The District Docklands (previously known as Harbour Town) is an indoor/outdoor shopping centre in the suburb of Docklands in the inner-west of Melbourne.

History 
The District Docklands opened on 21 October 2008 as Harbour Town. Following the Harbour Town concept, it was owned by ING Real Estate. Harbour Town featured a ferris wheel known as Southern Star which opened on 20 December 2008 but closed on 30 January 2009 due to structural defects. It reopened on 23 December 2013 and was rebranded as Melbourne Star. American retailer Costco opened its first Australian store at the centre on 17 August 2009.

Since its opening in 2008, Harbour Town struggled to attract visitors and shoppers to the centre due to the close proximity of being located near two DFO outlets and located on the edge of the CBD. In December 2014, real estate investment and advisory group AsheMorgan purchased the centre from ING Real Estate.

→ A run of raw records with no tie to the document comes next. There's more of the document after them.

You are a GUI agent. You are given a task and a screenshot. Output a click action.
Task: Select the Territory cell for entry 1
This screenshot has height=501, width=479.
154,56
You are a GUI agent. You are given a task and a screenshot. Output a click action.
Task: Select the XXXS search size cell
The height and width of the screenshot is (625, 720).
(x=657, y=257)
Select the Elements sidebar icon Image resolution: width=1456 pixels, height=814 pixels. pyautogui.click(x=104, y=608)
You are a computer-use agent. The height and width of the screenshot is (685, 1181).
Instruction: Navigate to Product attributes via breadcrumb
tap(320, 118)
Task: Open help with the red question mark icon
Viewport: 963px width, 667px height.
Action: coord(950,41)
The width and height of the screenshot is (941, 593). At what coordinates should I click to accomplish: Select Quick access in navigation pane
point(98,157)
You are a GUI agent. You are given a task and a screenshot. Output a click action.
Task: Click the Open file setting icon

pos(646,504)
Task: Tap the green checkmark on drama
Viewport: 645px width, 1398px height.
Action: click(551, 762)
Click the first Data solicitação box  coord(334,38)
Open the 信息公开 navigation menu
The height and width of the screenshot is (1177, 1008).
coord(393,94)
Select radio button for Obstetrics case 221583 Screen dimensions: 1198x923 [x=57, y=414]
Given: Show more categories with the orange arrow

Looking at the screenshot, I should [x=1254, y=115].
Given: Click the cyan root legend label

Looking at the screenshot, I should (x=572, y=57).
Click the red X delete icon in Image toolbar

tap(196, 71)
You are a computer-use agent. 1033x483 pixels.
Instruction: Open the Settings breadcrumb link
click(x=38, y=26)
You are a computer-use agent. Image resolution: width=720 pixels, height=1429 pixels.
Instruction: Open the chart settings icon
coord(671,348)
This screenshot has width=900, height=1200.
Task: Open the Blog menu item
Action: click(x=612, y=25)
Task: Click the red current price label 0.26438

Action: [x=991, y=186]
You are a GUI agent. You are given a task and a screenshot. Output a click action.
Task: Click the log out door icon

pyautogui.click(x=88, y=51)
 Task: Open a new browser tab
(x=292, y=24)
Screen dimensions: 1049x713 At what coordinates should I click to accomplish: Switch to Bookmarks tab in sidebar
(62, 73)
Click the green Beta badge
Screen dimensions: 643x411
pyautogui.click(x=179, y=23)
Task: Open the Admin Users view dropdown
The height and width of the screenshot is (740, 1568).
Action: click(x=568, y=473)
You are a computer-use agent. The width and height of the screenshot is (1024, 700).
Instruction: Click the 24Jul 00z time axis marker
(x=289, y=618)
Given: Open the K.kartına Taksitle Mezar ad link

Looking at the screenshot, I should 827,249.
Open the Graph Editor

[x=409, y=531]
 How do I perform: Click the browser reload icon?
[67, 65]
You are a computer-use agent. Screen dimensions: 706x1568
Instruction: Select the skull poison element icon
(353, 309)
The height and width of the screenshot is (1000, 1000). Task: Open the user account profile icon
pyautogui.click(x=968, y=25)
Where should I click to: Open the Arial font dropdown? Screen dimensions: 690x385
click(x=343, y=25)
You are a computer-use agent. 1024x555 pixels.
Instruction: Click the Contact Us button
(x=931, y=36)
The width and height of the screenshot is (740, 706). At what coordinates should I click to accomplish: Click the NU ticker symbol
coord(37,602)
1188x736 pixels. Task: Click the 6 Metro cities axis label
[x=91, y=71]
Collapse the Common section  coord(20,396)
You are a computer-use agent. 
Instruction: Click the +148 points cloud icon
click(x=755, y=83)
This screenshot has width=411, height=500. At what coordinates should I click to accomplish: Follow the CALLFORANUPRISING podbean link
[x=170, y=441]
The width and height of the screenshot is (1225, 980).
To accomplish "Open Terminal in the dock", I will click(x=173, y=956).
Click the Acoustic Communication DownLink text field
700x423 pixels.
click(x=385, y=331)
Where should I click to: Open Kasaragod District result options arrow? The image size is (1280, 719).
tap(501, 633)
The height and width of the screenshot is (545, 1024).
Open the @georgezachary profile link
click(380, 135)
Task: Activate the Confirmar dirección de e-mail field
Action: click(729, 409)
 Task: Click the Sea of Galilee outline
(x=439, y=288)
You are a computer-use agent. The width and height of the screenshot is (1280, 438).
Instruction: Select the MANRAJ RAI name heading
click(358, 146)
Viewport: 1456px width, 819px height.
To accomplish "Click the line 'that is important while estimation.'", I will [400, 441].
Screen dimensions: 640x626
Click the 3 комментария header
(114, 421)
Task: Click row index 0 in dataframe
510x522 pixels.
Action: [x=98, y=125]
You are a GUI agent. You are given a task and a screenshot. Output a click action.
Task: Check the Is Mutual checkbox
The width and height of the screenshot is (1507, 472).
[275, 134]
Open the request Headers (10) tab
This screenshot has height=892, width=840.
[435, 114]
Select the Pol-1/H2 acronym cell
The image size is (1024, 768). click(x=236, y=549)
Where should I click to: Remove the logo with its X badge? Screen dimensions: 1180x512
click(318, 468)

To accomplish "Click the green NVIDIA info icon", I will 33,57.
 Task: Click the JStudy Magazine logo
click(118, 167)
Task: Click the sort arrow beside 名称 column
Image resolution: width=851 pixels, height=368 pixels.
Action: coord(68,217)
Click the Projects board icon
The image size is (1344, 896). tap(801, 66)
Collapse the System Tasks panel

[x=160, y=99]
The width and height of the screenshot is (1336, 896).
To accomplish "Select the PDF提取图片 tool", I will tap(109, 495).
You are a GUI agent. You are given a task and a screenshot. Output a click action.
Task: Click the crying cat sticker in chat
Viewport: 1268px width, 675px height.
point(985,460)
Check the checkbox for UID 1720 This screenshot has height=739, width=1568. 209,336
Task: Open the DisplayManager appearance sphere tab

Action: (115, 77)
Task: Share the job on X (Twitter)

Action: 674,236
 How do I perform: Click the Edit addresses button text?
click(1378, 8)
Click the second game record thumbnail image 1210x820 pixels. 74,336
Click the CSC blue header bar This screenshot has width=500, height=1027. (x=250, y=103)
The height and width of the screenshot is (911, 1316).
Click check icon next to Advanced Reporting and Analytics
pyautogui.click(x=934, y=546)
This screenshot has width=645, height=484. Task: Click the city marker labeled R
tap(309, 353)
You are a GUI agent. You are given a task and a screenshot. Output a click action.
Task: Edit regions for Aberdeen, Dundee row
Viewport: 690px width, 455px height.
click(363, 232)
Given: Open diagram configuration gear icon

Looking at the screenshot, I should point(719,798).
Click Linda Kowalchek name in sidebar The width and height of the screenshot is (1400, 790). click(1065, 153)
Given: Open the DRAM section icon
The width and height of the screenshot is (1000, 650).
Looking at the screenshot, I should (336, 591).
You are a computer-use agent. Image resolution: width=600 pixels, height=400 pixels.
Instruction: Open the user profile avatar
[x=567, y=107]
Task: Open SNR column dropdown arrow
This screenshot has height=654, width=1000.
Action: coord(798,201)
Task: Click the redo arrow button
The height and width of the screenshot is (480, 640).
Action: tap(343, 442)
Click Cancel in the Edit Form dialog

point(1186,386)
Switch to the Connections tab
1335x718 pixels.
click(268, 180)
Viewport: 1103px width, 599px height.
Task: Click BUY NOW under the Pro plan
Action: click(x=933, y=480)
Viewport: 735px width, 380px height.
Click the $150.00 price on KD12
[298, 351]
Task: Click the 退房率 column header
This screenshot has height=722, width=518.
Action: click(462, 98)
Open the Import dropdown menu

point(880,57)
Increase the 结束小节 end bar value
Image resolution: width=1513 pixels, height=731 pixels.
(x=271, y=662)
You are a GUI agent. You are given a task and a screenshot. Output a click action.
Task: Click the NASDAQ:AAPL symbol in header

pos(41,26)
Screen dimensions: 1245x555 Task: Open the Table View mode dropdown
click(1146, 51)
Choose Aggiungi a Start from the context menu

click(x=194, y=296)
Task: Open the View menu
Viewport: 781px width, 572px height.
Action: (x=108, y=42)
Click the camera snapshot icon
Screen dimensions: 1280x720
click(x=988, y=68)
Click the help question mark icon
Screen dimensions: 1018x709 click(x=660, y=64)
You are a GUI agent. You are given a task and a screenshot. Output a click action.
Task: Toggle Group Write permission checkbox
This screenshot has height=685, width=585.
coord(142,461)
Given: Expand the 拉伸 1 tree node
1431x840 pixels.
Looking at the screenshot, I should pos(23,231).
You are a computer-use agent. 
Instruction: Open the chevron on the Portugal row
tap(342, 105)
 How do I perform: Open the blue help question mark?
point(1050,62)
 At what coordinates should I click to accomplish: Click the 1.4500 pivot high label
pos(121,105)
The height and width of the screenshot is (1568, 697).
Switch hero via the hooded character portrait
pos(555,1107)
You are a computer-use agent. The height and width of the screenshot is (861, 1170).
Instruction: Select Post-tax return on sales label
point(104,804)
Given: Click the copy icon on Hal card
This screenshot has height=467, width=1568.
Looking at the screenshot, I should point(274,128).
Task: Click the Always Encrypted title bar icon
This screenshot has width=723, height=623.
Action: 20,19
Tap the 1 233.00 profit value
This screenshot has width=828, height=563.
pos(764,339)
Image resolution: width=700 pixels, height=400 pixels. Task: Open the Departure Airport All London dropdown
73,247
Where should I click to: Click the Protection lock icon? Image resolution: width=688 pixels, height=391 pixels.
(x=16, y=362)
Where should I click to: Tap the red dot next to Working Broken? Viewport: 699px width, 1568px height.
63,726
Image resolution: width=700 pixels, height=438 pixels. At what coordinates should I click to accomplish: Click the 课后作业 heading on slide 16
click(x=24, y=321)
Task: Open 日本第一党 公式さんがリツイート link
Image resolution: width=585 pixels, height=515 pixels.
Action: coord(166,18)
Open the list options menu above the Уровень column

A $150 million facelift and rebranding to The District Docklands was announced in August 2017. Swedish retail giant H&M signed on as the first retail anchor tenant and is joined by a number of other popular national youth fashion and lifestyle brands. These changes mark the establishment of Melbourne's latest shopping, entertainment and fresh food precinct. Construction of an eight-cinema Hoyts and an entertainment concept by Funlab was started in May 2017, and opened in mid-2018.

The fresh food marketplace called The District Market, anchored by Woolworths and complemented by a variety of international and local retailers, which formed the final stage of the redevelopment, was completed in mid-2019.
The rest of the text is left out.